(DATA TO PROCESS begins)

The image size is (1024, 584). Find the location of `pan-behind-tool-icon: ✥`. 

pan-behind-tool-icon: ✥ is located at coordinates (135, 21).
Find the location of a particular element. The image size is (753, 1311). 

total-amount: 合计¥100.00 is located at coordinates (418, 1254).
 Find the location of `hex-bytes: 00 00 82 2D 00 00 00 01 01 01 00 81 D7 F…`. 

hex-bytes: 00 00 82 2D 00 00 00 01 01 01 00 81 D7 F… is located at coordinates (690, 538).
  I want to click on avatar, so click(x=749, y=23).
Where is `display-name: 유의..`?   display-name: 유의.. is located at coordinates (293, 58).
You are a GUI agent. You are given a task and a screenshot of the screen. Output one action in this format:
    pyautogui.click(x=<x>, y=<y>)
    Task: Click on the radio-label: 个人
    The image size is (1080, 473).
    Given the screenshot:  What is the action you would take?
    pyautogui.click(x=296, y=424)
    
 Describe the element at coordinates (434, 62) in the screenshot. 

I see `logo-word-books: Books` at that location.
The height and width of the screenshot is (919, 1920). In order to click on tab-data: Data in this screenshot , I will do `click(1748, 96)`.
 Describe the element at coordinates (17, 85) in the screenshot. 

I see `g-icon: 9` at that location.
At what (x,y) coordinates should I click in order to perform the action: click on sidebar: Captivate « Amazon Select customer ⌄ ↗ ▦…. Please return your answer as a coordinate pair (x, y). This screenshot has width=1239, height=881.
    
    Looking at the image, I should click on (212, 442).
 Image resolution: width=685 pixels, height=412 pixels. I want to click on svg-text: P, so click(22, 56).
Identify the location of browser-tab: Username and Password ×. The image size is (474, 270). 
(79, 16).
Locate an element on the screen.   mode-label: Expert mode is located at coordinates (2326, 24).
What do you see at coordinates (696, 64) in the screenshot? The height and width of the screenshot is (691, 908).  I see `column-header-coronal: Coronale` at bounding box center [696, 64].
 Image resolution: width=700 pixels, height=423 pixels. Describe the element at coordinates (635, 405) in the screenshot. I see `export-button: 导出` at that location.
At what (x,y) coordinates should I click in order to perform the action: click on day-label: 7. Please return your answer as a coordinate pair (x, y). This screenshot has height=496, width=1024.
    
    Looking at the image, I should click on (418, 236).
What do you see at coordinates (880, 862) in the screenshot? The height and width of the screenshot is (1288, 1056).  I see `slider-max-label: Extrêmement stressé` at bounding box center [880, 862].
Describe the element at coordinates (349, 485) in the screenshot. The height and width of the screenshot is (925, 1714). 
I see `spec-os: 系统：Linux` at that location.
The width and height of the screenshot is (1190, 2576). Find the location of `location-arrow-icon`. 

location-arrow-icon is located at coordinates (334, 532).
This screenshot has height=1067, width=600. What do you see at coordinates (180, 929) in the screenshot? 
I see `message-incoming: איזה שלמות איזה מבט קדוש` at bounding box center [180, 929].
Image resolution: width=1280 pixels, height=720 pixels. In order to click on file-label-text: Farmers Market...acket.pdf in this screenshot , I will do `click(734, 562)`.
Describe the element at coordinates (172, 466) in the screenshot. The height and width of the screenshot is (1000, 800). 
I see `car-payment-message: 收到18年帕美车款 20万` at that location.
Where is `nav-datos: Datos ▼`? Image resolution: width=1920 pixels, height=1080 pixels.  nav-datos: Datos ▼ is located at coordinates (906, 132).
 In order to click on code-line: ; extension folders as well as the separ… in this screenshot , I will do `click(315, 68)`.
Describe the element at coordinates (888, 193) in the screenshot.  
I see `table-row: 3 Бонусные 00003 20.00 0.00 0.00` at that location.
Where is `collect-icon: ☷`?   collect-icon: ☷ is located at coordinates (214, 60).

(DATA TO PROCESS ends)

ABOUT THIS EXERCISE >> Copy the lines from the start of the records through the line containing "coordinates (690, 538).", with both ends included.

ANSWER AREA >>
The image size is (1024, 584). Find the location of `pan-behind-tool-icon: ✥`. 

pan-behind-tool-icon: ✥ is located at coordinates (135, 21).
Find the location of a particular element. The image size is (753, 1311). 

total-amount: 合计¥100.00 is located at coordinates (418, 1254).
 Find the location of `hex-bytes: 00 00 82 2D 00 00 00 01 01 01 00 81 D7 F…`. 

hex-bytes: 00 00 82 2D 00 00 00 01 01 01 00 81 D7 F… is located at coordinates (690, 538).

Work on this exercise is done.